Бойцы раздевались до пояса и сходились «стенка на стенку» под улюлюканье болельщиков.
Как заканчивается битва и кто в ней победил — не оговаривалось. Каждый считал себя победителем, а драка завершалась сама собой. После боя начинался совместный пир окровавленных участников и зрителей. Пьянка и братание недавних врагов, но, на самом деле, старых знакомых и собутыльников, была не менее важна, чем само состязание, приводившее к потере десятков зубов. Как утверждал Федотов, на его памяти дважды случались «смертные» случаи, но ни к каким последствиям это не привело, так как среди «спортсменов» были местные милиционеры и высокопоставленные комсомольцы, а среди зрителей — председатели колхозов, райкомов и другие важные дядьки.
Максим был равнодушен к столь активному времяпрепровождению, и это огорчало Сергея. Многие их сослуживцы, наслушавшиеся рассказов Федотова, горели желанием поехать в пензенскую область и принять участие в крушении челюстей заранее ненавидимых ими красноперцев.

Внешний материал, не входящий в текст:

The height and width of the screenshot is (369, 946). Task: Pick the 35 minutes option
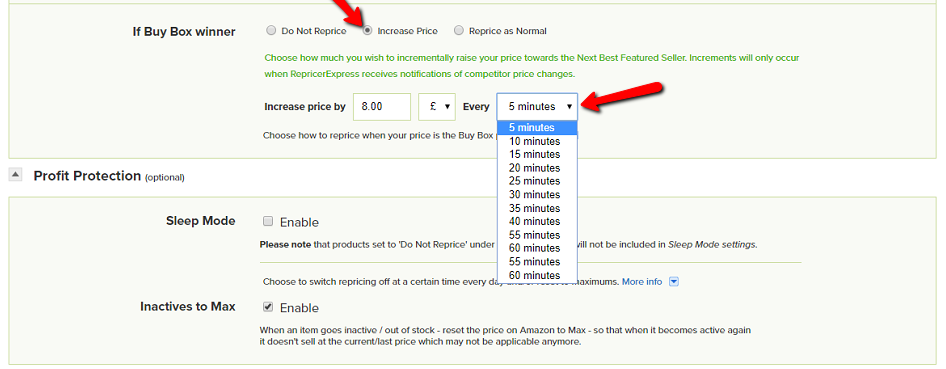[x=537, y=208]
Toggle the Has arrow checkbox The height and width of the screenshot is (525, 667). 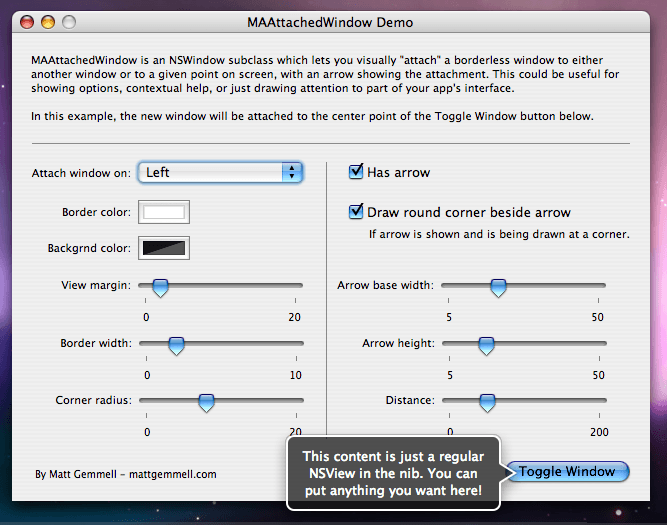pos(356,172)
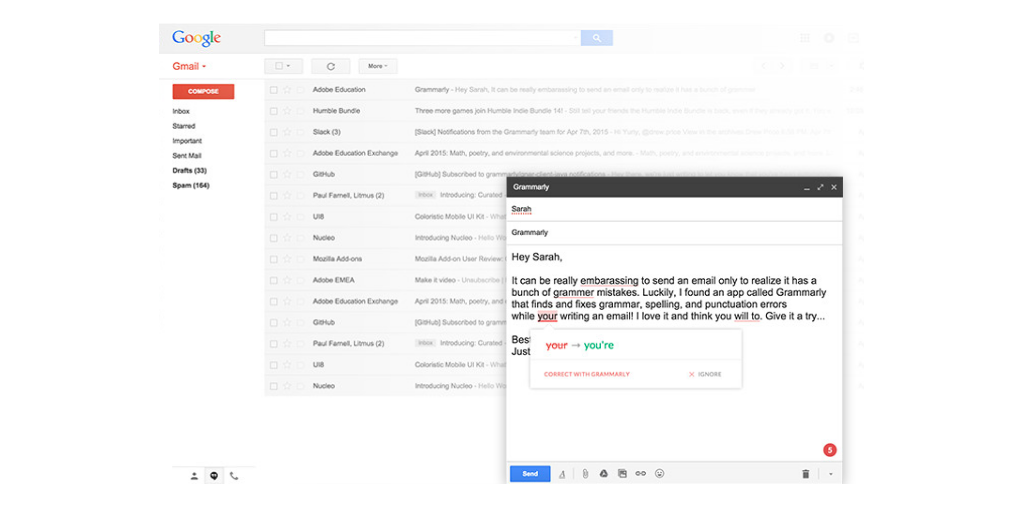This screenshot has width=1024, height=512.
Task: Open the select-all checkbox dropdown arrow
Action: click(289, 66)
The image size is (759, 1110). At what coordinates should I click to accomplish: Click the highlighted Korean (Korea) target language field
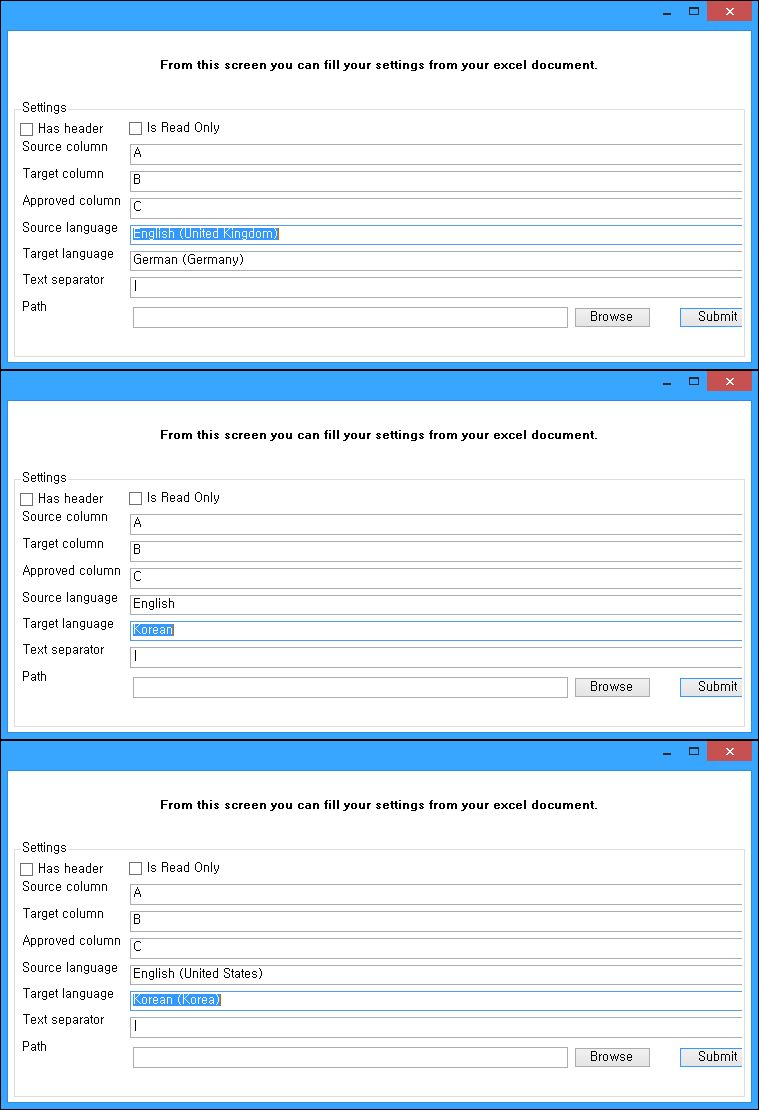pyautogui.click(x=435, y=1000)
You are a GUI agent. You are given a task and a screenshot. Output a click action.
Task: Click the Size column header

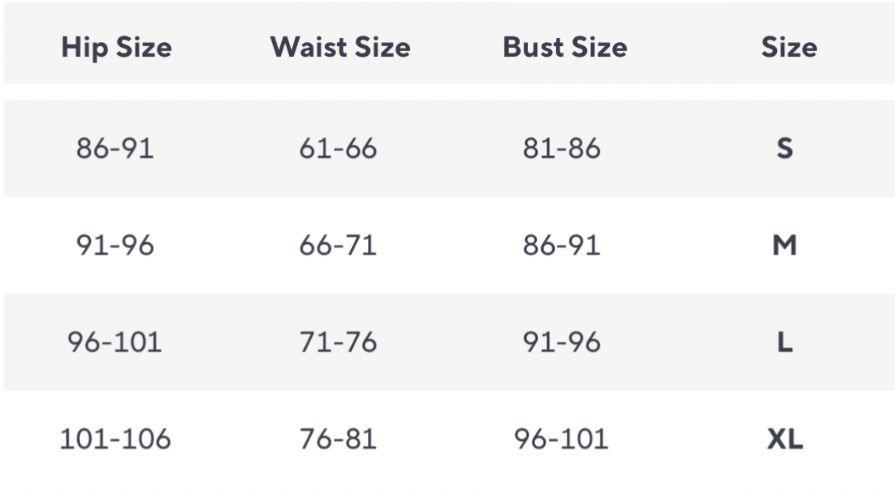789,47
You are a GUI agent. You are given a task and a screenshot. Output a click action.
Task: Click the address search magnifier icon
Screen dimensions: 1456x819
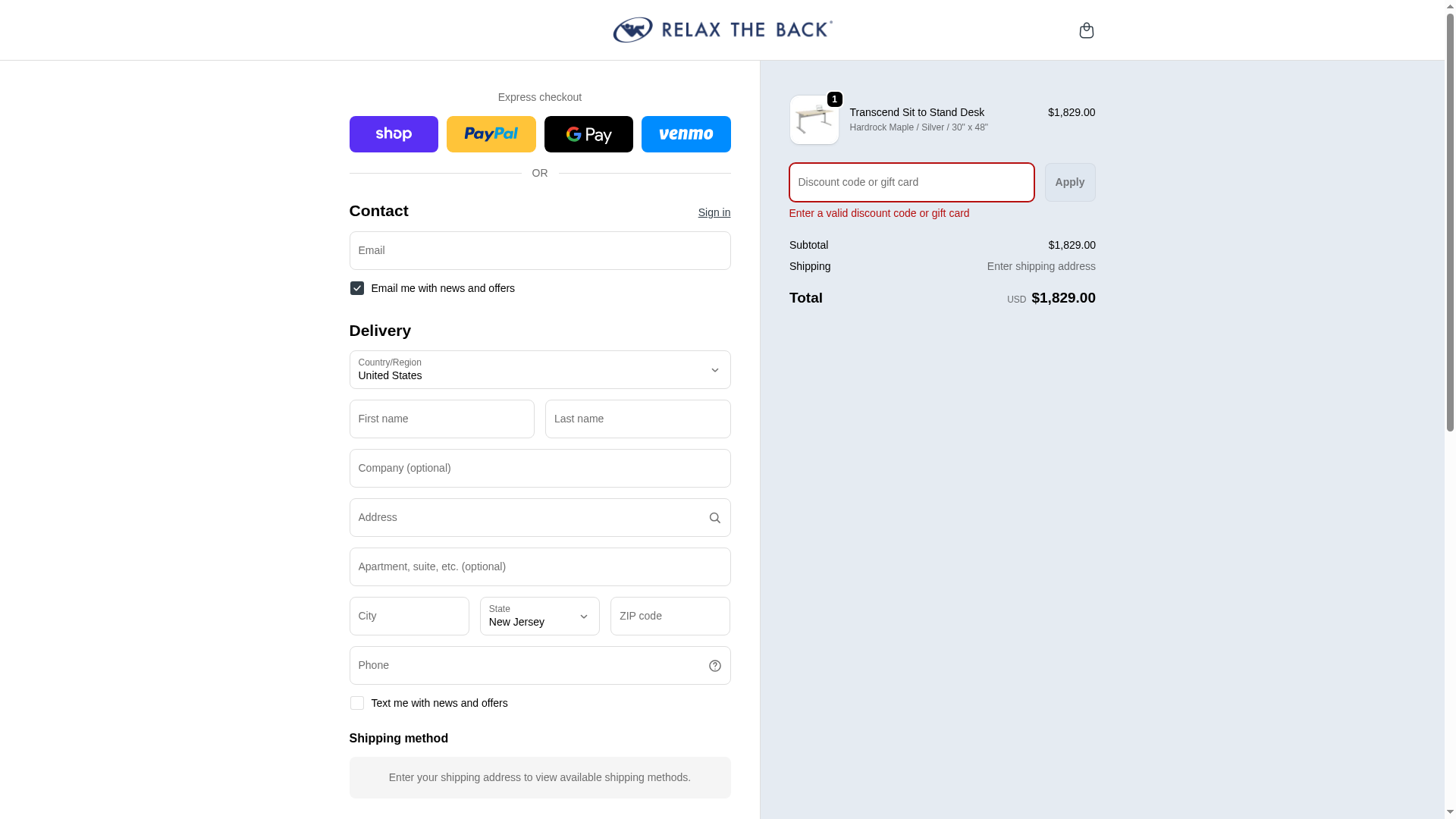pyautogui.click(x=714, y=518)
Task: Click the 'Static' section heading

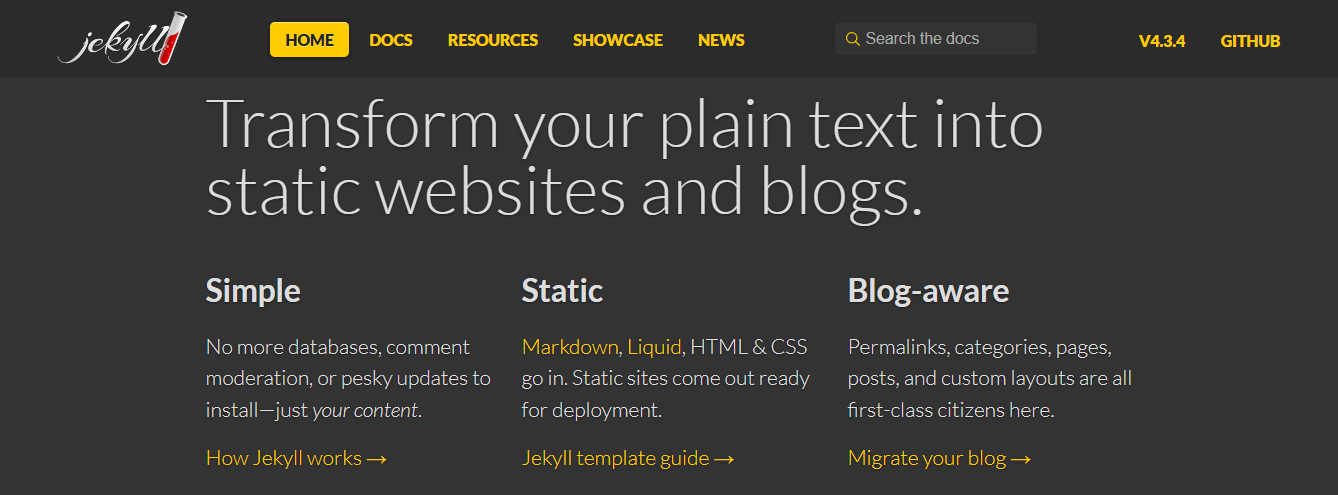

Но Серега считал своим главным другом Максима и он никак не мог понять, почему Макс не жаждет сражаться бок о бок с ним. Однако Яцкевич не любил насилие, что не мешало ему частенько ввязываться в драки. Об этом свидетельствовало отсутствие половины переднего зуба и многажды сломанный нос. В последний раз его сломали чуть больше полугода назад в этой же части, из–за категорического отказа унижаться. Самое смешное было то, что «противник насилия» ударил первым в случае, когда ситуацию можно было решить мирным путем.
Дело в том, что Максим слишком много думал. Он думал о «дедовщине» и о своей незавидной роли «духа» в неуставных взаимоотношениях. Он думал, как ему быть, когда придет его черед прогибаться. Опций было несколько, но он принял самое тяжелое решение. Теория была такова: например его заставляют стирать чужие портянки. Вариантов его ответных действий — три.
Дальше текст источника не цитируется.